I love that word, “process.” Makes it sound like writers know what they are doing, when we’re actually just faking it and hoping no one will notice.
Now that I’m working on a fantasy novel, though, I have noticed that my fiction process is totally different than my nonfiction process.
My nonfiction process looks like this:
1) Get an idea. This part is truly easy – ideas are everywhere.
2) Figure out if anyone besides me cares about the idea. Much harder.
3) Research, read, synthesize, understand. Research is time consuming, but awesome. For starters, it’s like the grown-up version of a treasure hunt. For seconders, it’s like getting paid to learn. How cool is that?
4) Outline and start writing. I know I’m ready to write when I can see the shape of the story in my head. It feels like that part happens all on its own.

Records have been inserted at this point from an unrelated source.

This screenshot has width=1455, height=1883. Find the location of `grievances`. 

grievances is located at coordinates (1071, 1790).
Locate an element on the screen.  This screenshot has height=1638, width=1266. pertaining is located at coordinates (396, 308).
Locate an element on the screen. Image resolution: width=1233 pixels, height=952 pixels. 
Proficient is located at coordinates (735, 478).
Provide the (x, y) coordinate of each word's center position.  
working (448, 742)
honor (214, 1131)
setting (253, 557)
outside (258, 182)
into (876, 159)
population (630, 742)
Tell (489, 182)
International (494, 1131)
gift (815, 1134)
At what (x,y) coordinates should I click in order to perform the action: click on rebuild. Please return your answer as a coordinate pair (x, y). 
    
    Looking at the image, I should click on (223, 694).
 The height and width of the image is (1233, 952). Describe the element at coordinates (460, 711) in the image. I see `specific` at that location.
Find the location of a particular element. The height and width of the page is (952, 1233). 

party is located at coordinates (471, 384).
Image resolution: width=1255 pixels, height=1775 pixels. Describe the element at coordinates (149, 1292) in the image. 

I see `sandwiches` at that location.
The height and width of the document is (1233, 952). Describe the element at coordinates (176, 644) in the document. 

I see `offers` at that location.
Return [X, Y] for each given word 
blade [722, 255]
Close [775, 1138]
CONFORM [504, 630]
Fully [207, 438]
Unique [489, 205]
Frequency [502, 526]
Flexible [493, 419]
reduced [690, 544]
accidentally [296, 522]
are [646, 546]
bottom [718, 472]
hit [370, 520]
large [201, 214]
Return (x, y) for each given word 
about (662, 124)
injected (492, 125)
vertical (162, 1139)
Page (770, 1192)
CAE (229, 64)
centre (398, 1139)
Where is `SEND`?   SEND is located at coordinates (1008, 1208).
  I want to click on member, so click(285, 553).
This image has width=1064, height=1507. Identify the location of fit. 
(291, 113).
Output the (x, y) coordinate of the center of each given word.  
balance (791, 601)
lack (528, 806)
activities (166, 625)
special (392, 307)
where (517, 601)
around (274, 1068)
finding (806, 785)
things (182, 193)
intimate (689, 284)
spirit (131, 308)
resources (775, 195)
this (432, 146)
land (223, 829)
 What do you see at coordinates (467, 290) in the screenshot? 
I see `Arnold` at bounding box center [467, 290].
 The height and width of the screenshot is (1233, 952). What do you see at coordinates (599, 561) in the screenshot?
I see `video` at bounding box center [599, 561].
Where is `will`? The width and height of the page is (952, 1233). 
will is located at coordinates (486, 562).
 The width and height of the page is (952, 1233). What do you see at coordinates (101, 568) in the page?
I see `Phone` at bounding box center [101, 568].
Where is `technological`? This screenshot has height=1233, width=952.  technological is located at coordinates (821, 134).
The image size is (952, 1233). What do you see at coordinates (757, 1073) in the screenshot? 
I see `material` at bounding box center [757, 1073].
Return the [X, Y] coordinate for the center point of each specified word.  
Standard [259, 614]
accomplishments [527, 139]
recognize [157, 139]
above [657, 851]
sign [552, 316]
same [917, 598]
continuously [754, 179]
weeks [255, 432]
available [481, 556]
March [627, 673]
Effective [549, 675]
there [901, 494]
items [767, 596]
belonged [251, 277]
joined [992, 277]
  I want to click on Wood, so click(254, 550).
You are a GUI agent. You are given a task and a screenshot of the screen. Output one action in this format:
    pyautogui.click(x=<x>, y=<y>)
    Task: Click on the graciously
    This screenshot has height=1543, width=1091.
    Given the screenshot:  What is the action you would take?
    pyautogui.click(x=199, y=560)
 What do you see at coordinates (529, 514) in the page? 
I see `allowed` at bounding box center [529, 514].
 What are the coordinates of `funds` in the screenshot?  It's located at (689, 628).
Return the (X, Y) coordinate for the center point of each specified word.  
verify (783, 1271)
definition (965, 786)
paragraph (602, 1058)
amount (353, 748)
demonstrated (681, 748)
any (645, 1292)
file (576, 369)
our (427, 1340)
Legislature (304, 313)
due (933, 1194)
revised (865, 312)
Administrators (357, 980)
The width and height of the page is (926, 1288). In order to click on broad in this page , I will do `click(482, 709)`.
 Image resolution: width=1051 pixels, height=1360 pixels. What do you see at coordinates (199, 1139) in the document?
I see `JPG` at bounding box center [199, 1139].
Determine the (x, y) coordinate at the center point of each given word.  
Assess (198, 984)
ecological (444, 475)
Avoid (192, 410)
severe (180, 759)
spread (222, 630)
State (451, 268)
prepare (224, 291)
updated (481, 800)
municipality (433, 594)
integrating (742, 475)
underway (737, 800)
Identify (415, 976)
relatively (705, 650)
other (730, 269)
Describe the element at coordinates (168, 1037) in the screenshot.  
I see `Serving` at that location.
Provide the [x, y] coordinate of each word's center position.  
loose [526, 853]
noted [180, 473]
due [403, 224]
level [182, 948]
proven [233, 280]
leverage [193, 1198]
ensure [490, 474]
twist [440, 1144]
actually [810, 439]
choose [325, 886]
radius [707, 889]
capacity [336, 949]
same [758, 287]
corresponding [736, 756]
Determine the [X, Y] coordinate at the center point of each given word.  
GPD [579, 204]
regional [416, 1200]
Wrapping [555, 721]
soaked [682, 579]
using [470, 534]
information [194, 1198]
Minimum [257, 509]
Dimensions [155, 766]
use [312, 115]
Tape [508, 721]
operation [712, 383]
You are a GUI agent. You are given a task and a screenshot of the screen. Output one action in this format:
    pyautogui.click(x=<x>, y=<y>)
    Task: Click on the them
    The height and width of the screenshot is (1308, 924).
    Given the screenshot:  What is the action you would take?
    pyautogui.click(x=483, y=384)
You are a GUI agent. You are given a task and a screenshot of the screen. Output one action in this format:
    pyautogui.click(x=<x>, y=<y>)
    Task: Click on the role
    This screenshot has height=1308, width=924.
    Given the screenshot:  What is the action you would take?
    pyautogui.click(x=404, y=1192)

5) Fill in the gaps. More research, but it’s quick, because now I know what I’m looking for.
6) Revise. This goes on until I’m convinced there’s nothing else I can do to make the manuscript better organized, easier to understand, or more fun to read. Usually 3-4 drafts does the trick.
Fiction, in comparison, is torturous, labyrinthine work, because you have to make it up, but it still has to make sense. And now you’re dealing not just with settings and ideas and action, but human emotion and behaviour. If all moving parts don’t want to fit together, fiction is a hair-pulling, despair-inducing nightmare of insecurity and self-loathing.
This is my fiction process:
1) Get an idea.
2) Get really excited about the idea. Start writing.
3) Realize that everything I’ve written is sewage and start over.
4) Decide to write smarter. Sit down and develop character profiles, a setting, and try to come up with some kind of plot outline. This can go on for months.
5) Write a complete first draft. Be overcome with joy in the act of creation.
6) Realize first draft is still sewage.
7) Roll up sleeves. Hack out offending passages and replace them with something better.
8) Realize second draft is sewage, it just smells slightly better.
9) Identify lingering problems with the manuscript.
10) Stare at offending passages.
11) Stare out the window, while possible solutions flit in and out of head. File nails. Clean office. Stare out the window some more. Write three different opening sentences for the same paragraph before coming up with one that will allow a second sentence.
12) Repeat through a dozen drafts.
13) Send out manuscript.
14) Stuff unsold manuscript in drawer for several years.
15) Remove manuscript from drawer, decide there might be a way to fix it after all, and go through another dozen drafts.
16) Write nonfiction so as to avoid feeling like a total literary failure.
17) Realize I’m still obsessed with telling that troublesome story and get it out again.